Exercise:
The required output is an exact copy of the lines from the one containing "Click the 排气压力 column header" through the end of the entries below, with pictures removed.

Records for the task:
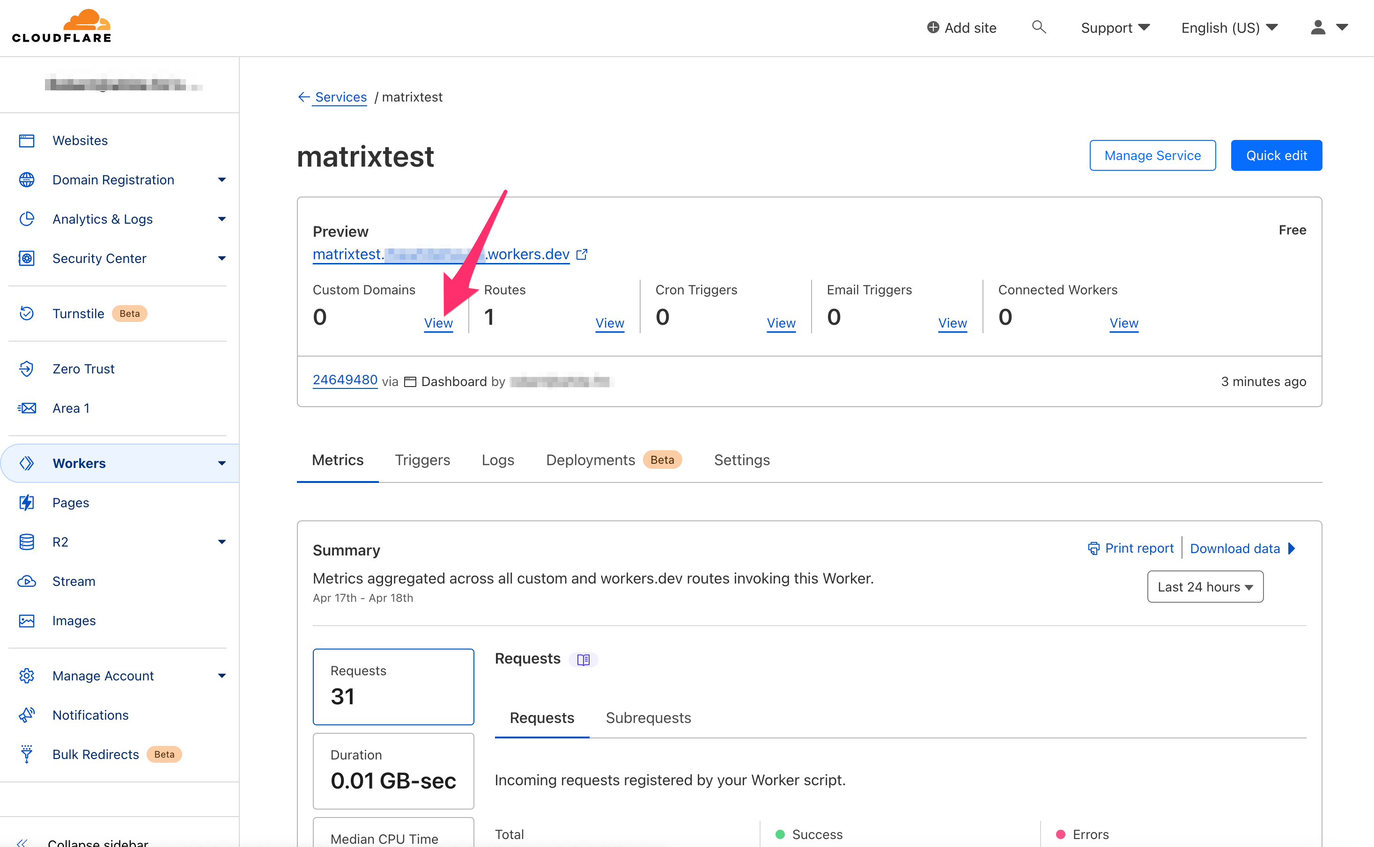Click the Turnstile icon in sidebar
This screenshot has height=847, width=1374.
click(x=26, y=313)
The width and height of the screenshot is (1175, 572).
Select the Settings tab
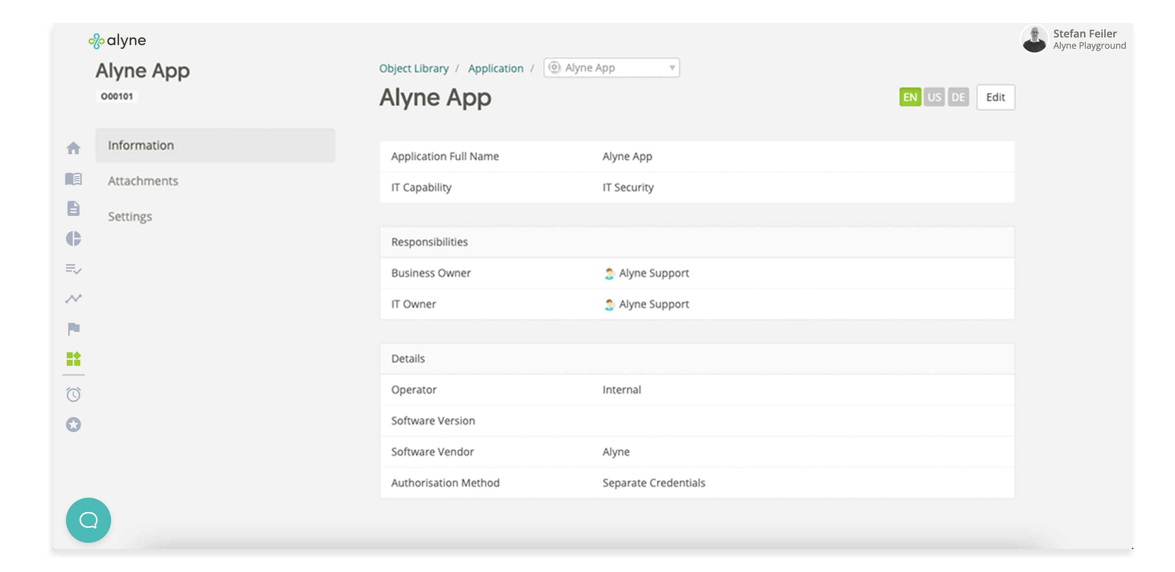[x=130, y=216]
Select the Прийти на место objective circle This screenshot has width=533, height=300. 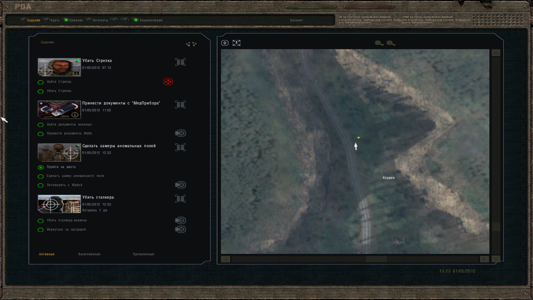point(41,168)
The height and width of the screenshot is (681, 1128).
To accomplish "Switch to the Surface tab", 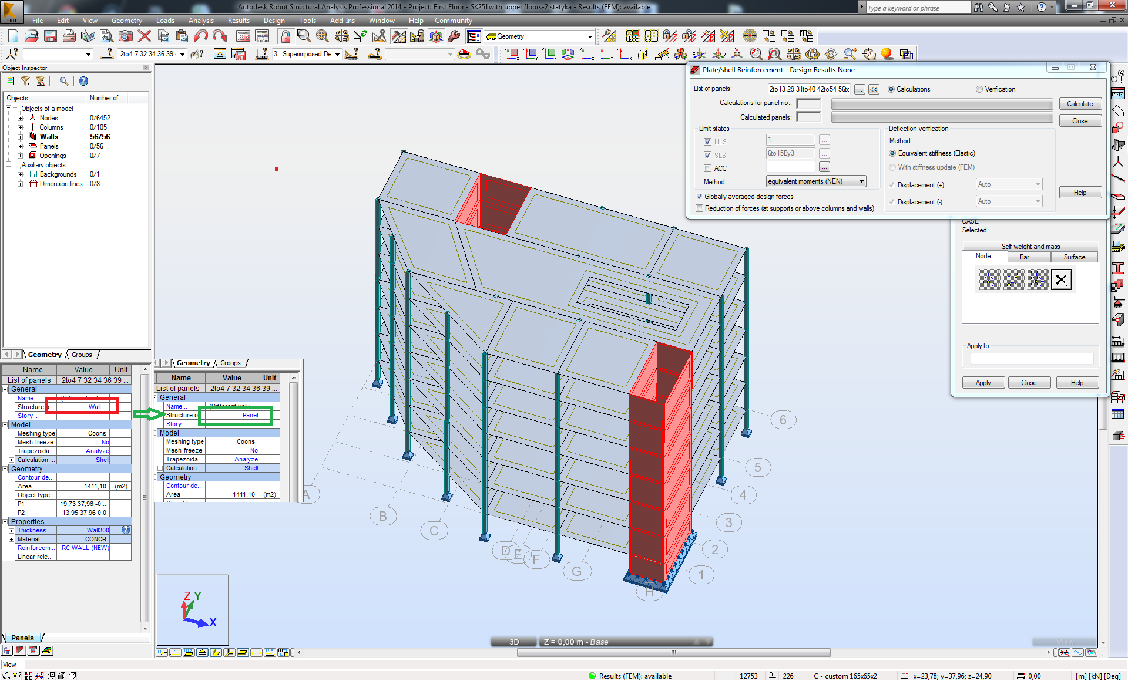I will [x=1074, y=257].
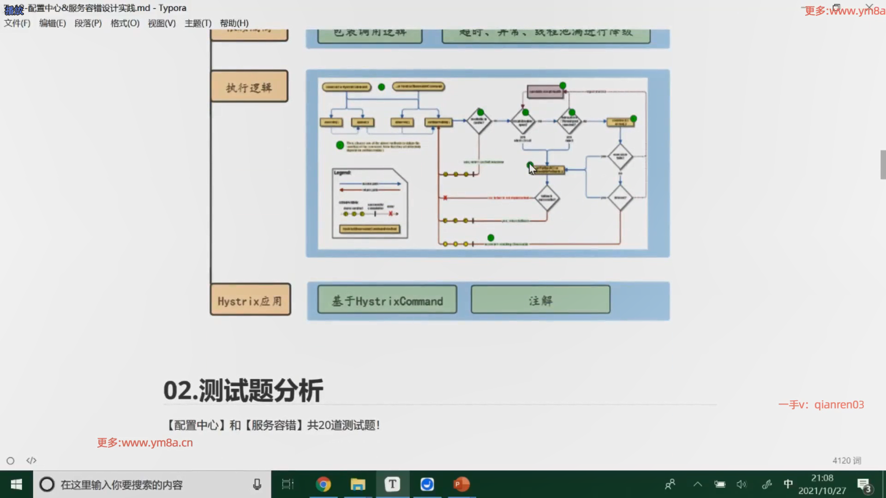Open Task View in taskbar
Screen dimensions: 886x498
[x=287, y=484]
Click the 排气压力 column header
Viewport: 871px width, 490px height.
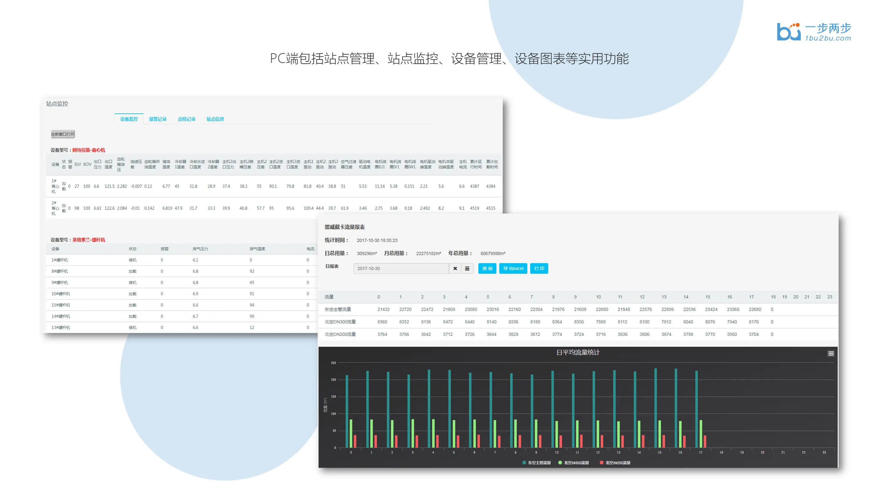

Task answer:
Click the 排气压力 column header
Viewport: 871px width, 490px height.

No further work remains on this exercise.